The six-year delay was the Big Ten's longest in football since the Hawkeyes and Fighting Illini stopped playing from 1953-66 after an ugly apple-throwing incident in 1952 at Kinnick Stadium.
Under the Big Ten's 11-school scheduling process, Iowa and Illinois competed six times over an eight-year period and rotated off the schedule in 2009 and 2010. When Nebraska joined the Big Ten for 2011, the league split in two with Iowa and Illinois placed into opposite divisions. As non-protected opponents, they now are scheduled to meet four times over a 10-year period.
Iowa's protected cross-divisional opponent is Purdue, and the Hawkeyes are scheduled to play Indiana and Penn State in 2011-12. The 2015-16 schedule means Iowa will not play Indiana for four consecutive seasons.
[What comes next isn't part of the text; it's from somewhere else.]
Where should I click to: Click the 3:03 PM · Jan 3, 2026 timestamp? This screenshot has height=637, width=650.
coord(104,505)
Iowa will continue to face Nebraska as the teams' regular-season finale. As the case in 2013-14, the 2015-16 games are scheduled for Saturday. In 2011 and this year's game on Nov. 23, Iowa and Nebraska will play on the Friday following Thanksgiving before a national audience on ABC.
"Any move from that game from Saturday to Friday or any move of another game in the conference to the Friday after Thanksgiving would require the approval of our administrators council because it's already approved," Rudner said.
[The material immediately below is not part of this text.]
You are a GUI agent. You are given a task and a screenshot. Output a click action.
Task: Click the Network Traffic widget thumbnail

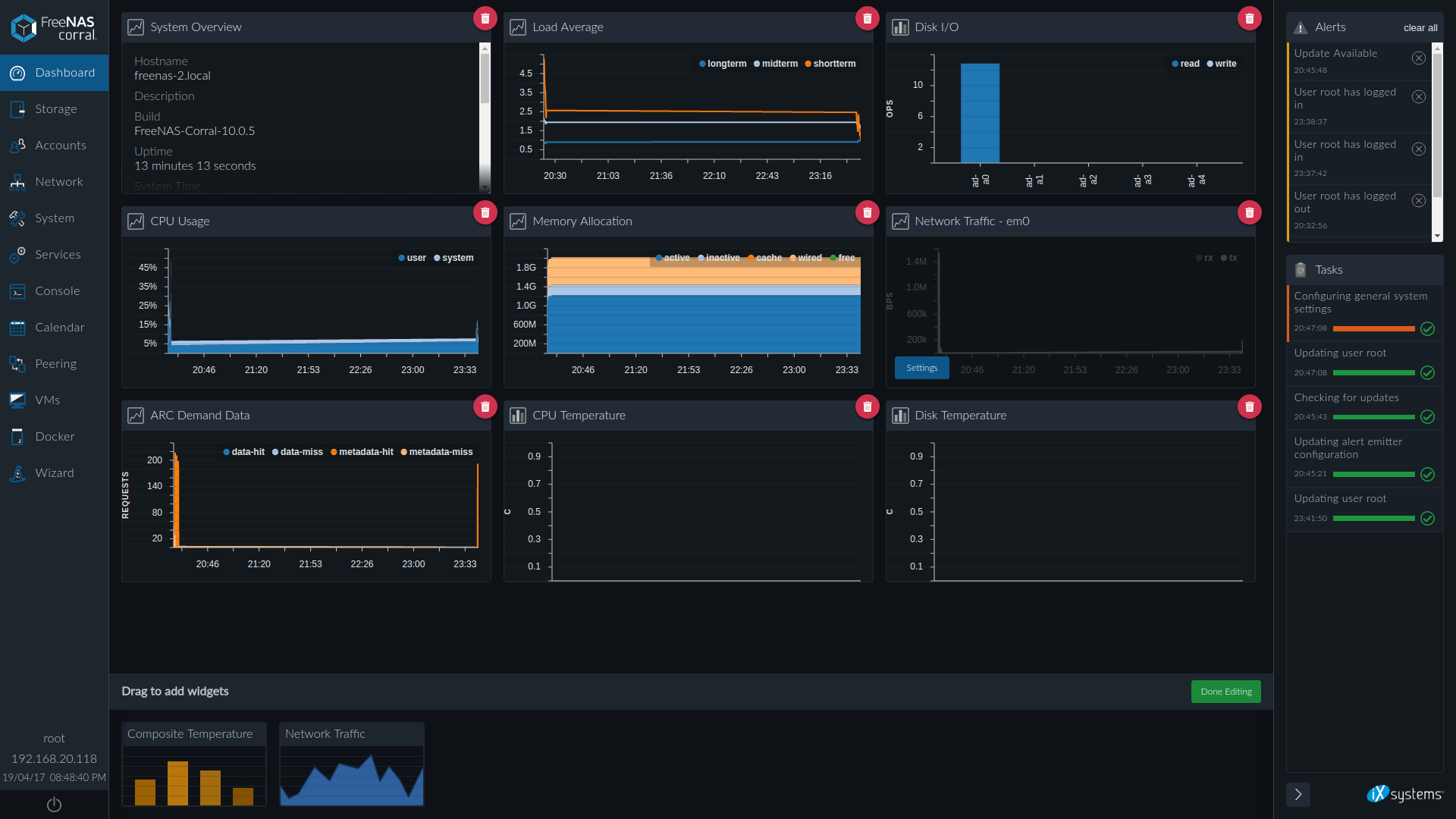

Barta previously told The Gazette he wanted to see how Iowa fans respond this year to the Friday home game before he'll agree to permanently move the Iowa-Nebraska game from Saturday to Friday in the future. Nebraska has played its regular-season finale on the Friday following Thanksgiving every year since 1990.
It's possible other Big Ten programs would consider moving their games up from Saturday to Friday as well.
"I think others will be watching," Rudner said. "It's an interesting experiment. I don't know if they'll want to do it again, and if they do, who else would want to do it? I think it's a process we have to sort of let play out and evaluate once the season is over."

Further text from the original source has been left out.